I am also partial to Mill’s fear of the majority. I think it is very possible for individuals to band together and act in ways that can be considered morally wrong. However, if their belief is that strong and they have the power of the majority they won’t be able to see with an open mind. So I can see that there are strengths and weaknesses to Mill’s ideals however, I feel they are the most realistic and will result in the best form of justice in society. In my opinion an ideal stance on social justice would be a combination of Mill and Locke.
I think there is an importance to Locke’s ideals of individualism and using government as a guide rather than a ruler. Perhaps this would wipe out Mill’s fear of the majority. Having a strong sense of personal goals while working towards the greater good is very imperative. If you combined this with Mill’s ideals of allowing differing opinions in the form of debate I think you would have the best possible scenario in terms of liberty. Allowing everyone to have their own thoughts but letting them be open to debate can strengthen an objective.
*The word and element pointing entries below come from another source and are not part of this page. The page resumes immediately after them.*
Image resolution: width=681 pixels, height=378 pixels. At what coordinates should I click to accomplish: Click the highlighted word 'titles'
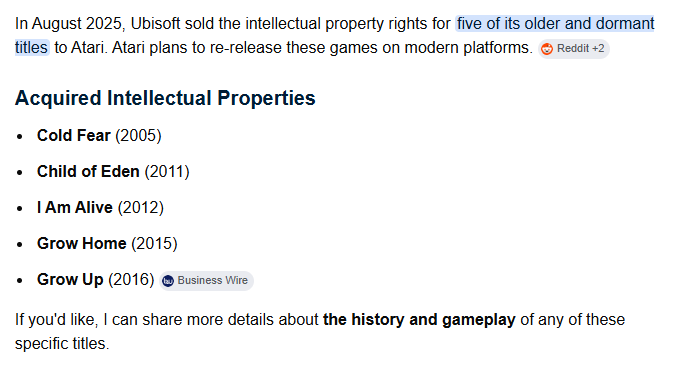(x=32, y=47)
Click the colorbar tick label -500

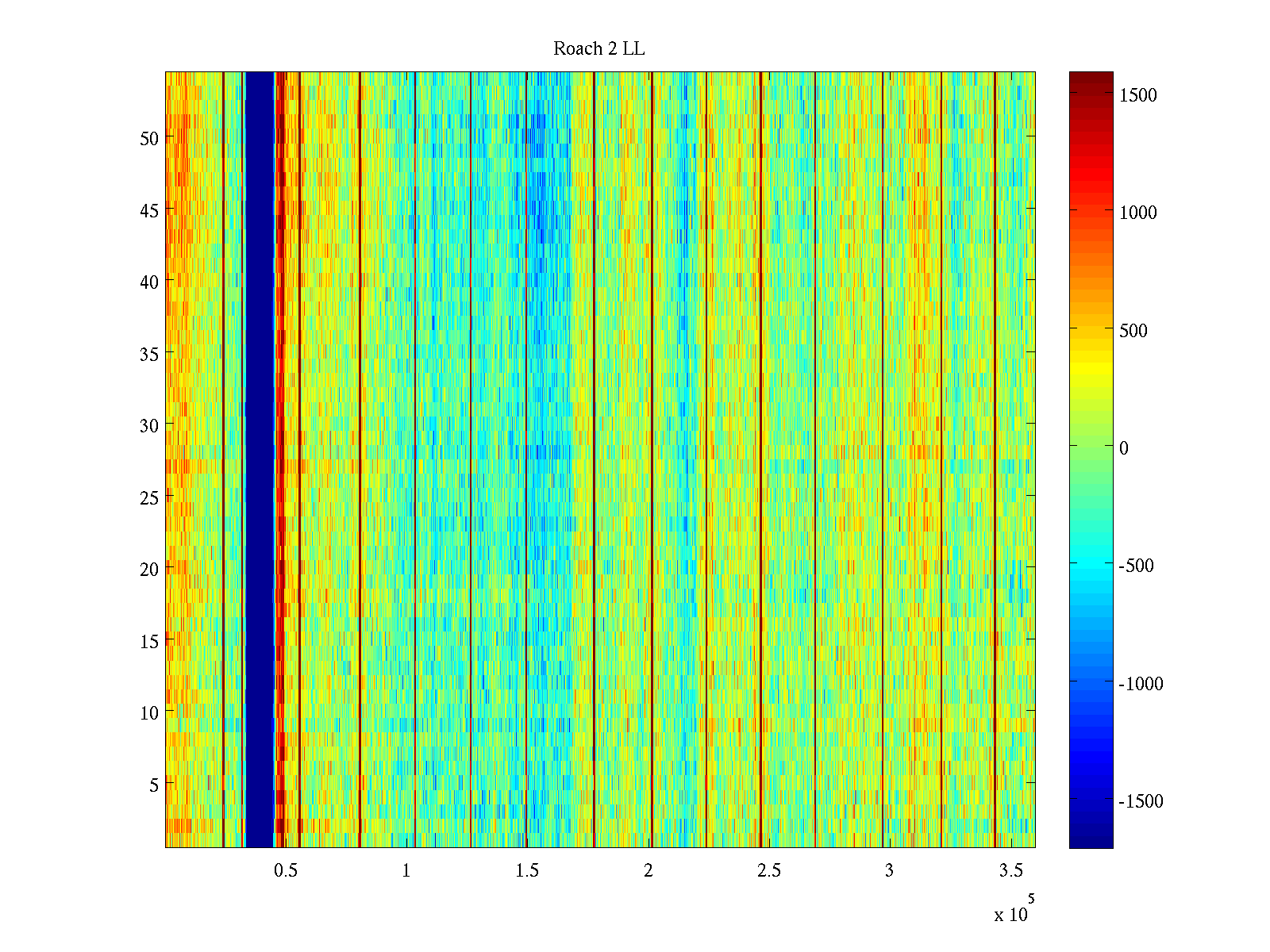point(1136,566)
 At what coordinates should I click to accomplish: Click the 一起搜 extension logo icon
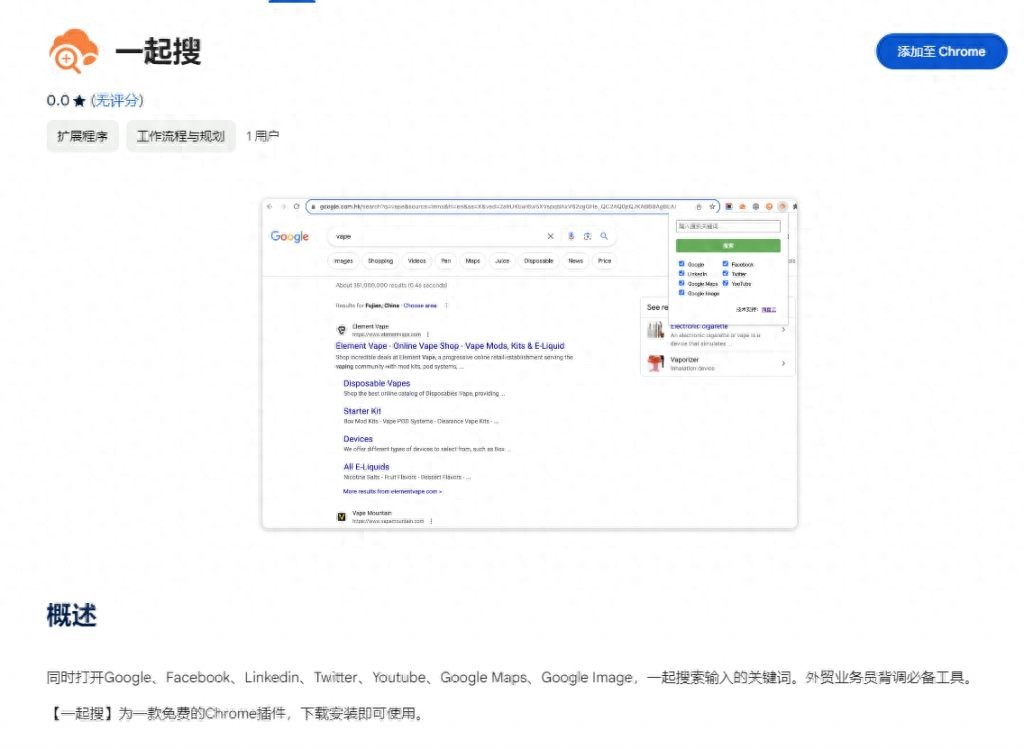(x=74, y=51)
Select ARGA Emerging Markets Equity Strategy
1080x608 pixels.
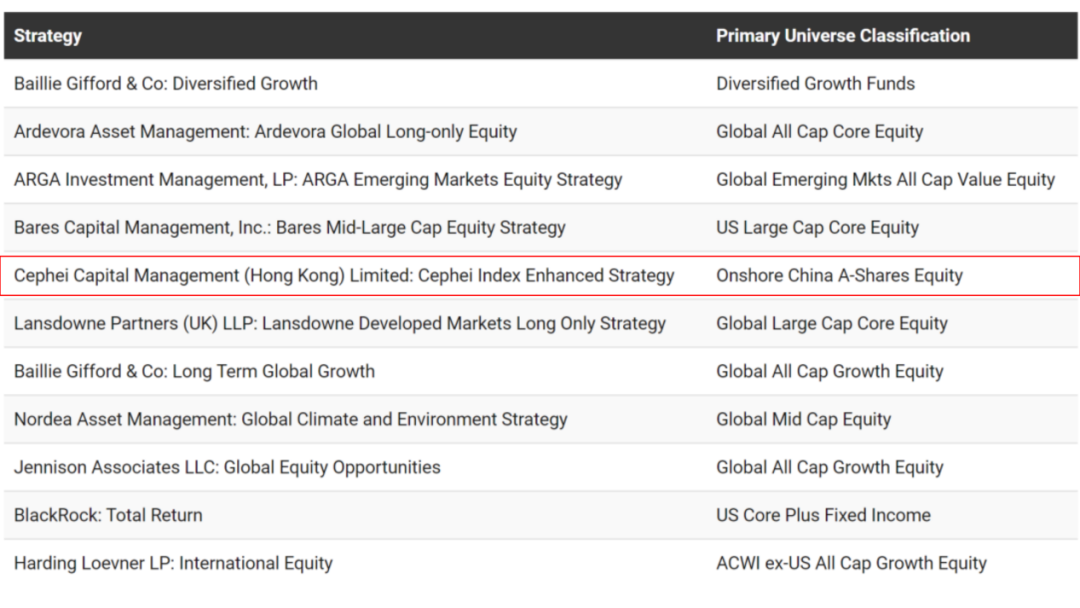[318, 180]
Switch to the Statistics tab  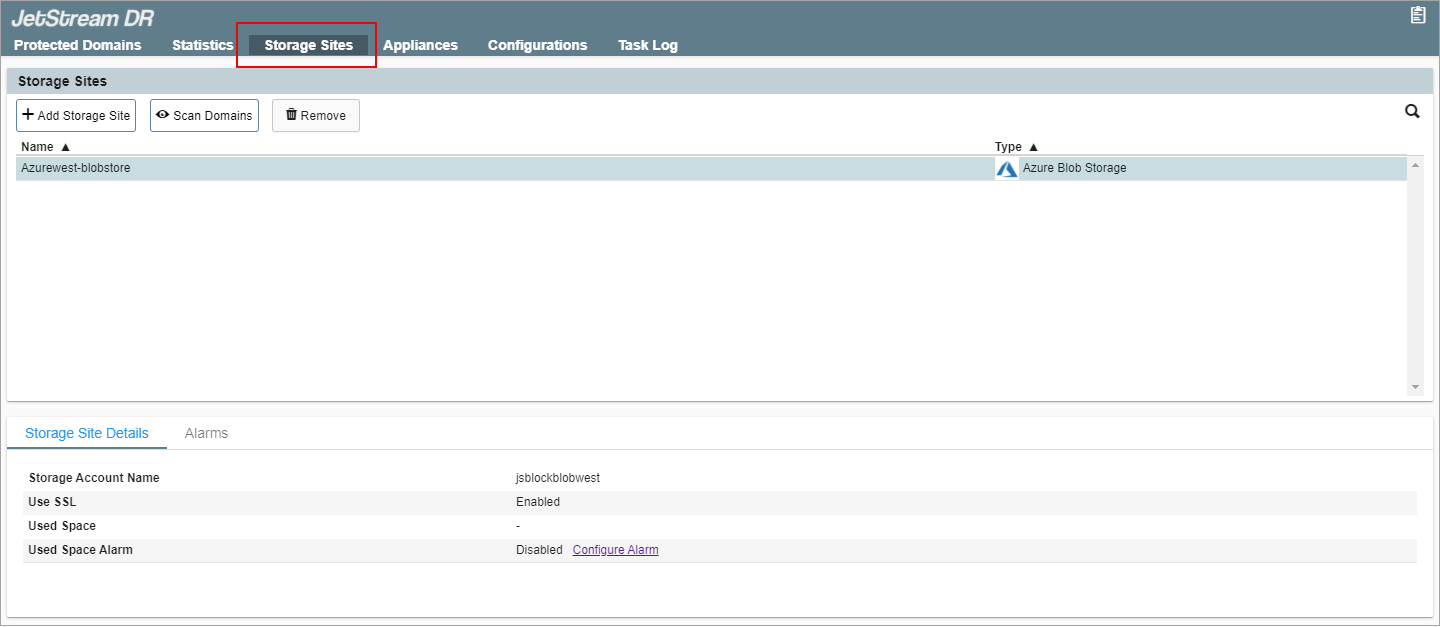pyautogui.click(x=202, y=45)
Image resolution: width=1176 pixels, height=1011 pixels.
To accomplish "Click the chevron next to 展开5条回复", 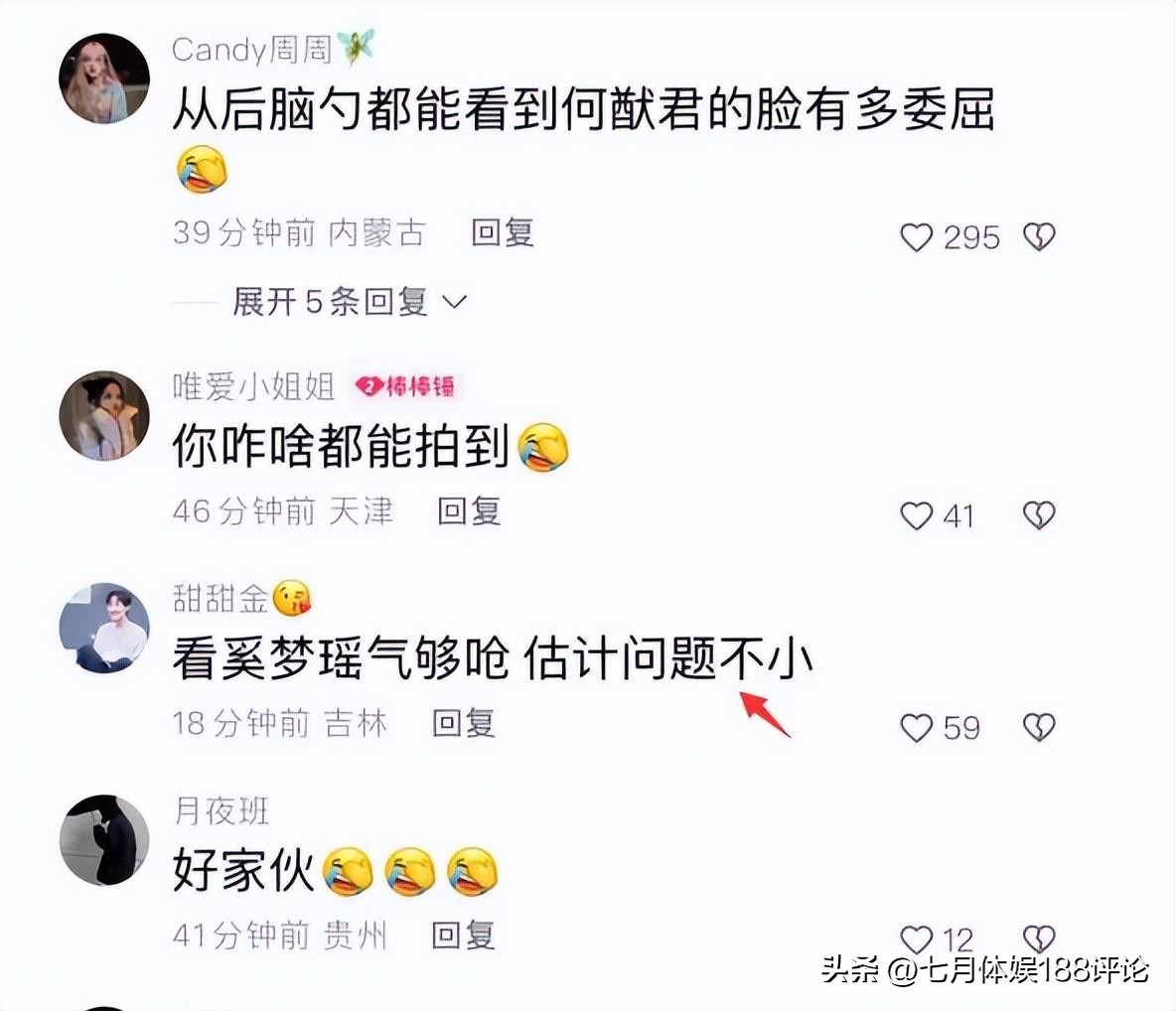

With this possible like Mill said, a society can band together for a common goal that hopefully will work towards Locke’s ideals for the common good. Biblography Burnham, Douglas, and Martin Jesinghausen. Nietzsche’s Thus Spoke Zarathustra. Bloomington: Indiana UP, 2010. Print. Locke, John, and C. B. Macpherson. Second Treatise of Government. Indianapolis, IN: Hackett Pub. , 1980. Print. Rees, J. C. , and Geraint Williams. John Stuart Mill’s On Liberty. Oxford [Oxfordshire: Clarendon, 1985. Print.